- Born: Jessie Rosser November 2, 1921 St. Thomas, Ontario
- Died: May 7, 2013 (aged 91) St. Thomas, Ontario
- Education: B.A. (McMaster),; M.A. (Crozer);
- Alma mater: McMaster University, Hamilton, Canada; Crozer Theological Seminary, Upland, Pennsylvania, United States;
- Occupations: Missionary, Canadian Baptist Ministries
- Years active: 1948 to 1987 in India (40 years)
- Known for: Her work at the C.B.M. Jubilee Secondary and Training School for Women, Kakinada and the Eva Rose York Bible Training and Technical School for Women in Tuni
- Parent: J. M. Rosser
- Religion: Christianity
- Church: Canadian Baptist Ministries
- Offices held: Principal, CBM-Eva Rose York Bible Training and Technical School for Women, Kakinada, (1974-1987)
- Title: Sister

= Jessie Rosser =

Canadian missionary

Jessie Rosser (born 1921;died 2013) was a Missionary of the Canadian Baptist Ministries who served in India for over 40 years and was Principal of the Eva Rose York Bible Training and Technical School for Women in Tuni, Andhra Pradesh.

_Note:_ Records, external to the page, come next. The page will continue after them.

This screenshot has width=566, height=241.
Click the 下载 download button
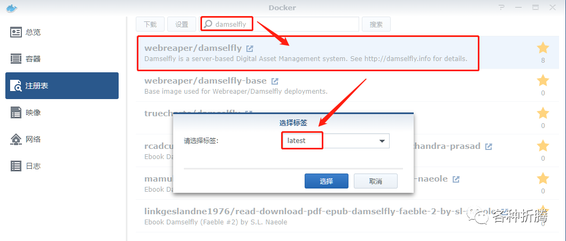pos(150,24)
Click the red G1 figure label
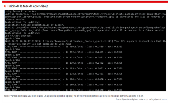Image resolution: width=170 pixels, height=103 pixels. pos(6,6)
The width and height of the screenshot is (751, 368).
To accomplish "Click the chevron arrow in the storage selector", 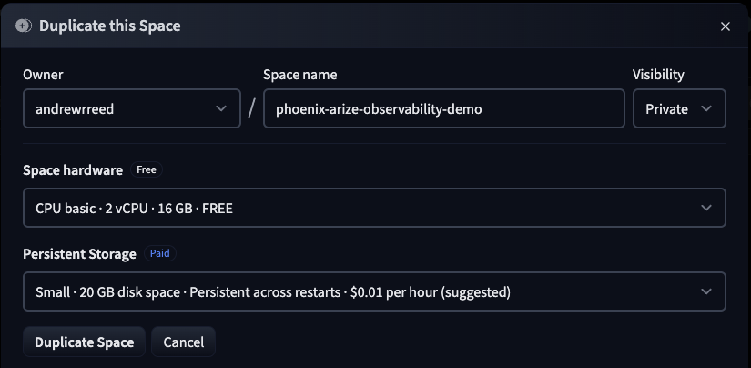I will coord(706,291).
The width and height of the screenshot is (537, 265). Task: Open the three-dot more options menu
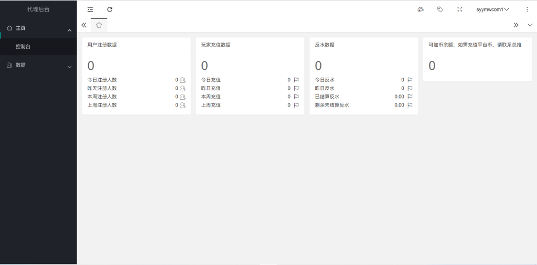(527, 9)
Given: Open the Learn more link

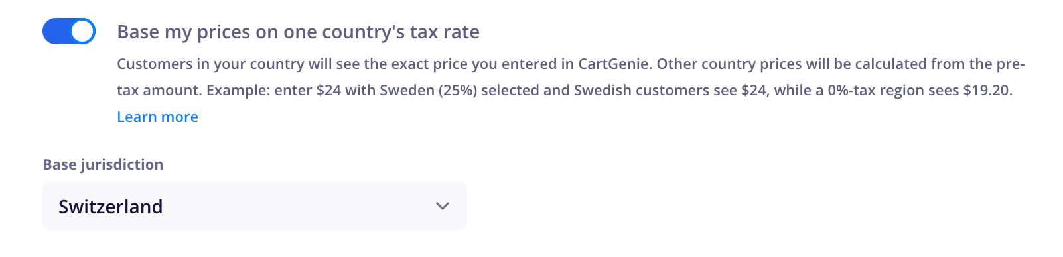Looking at the screenshot, I should point(157,117).
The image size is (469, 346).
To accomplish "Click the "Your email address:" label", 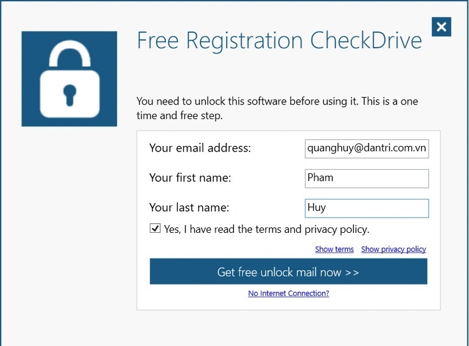I will pos(200,148).
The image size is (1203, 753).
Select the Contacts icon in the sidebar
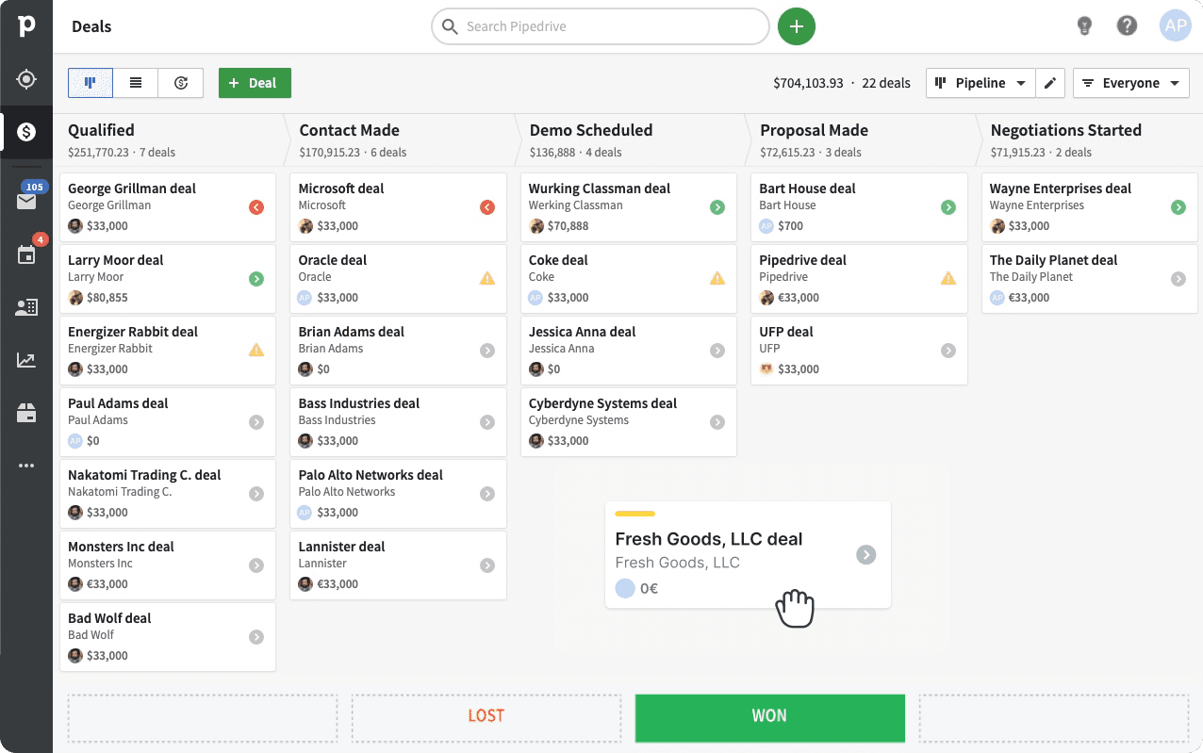25,306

Jessie worked as a school teacher at St. Thomas, Ontario for some time and then studied social sciences at the McMaster University from where she graduated in 1947 with a B.A. and decided to serve the cause of people in difficult circumstances overseas. She came to India in 1947 and served as a Missionary in Kakinada, Vuyyuru, and Tuni.

In 1987, the Canadian Baptist Ministries recognised the services of Jessie Rosser as a missionary to India by then General Secretary of the Canadian Baptist Ministries, Robert C. Berry who presented Jessie with a pin acknowledging her 40-year service.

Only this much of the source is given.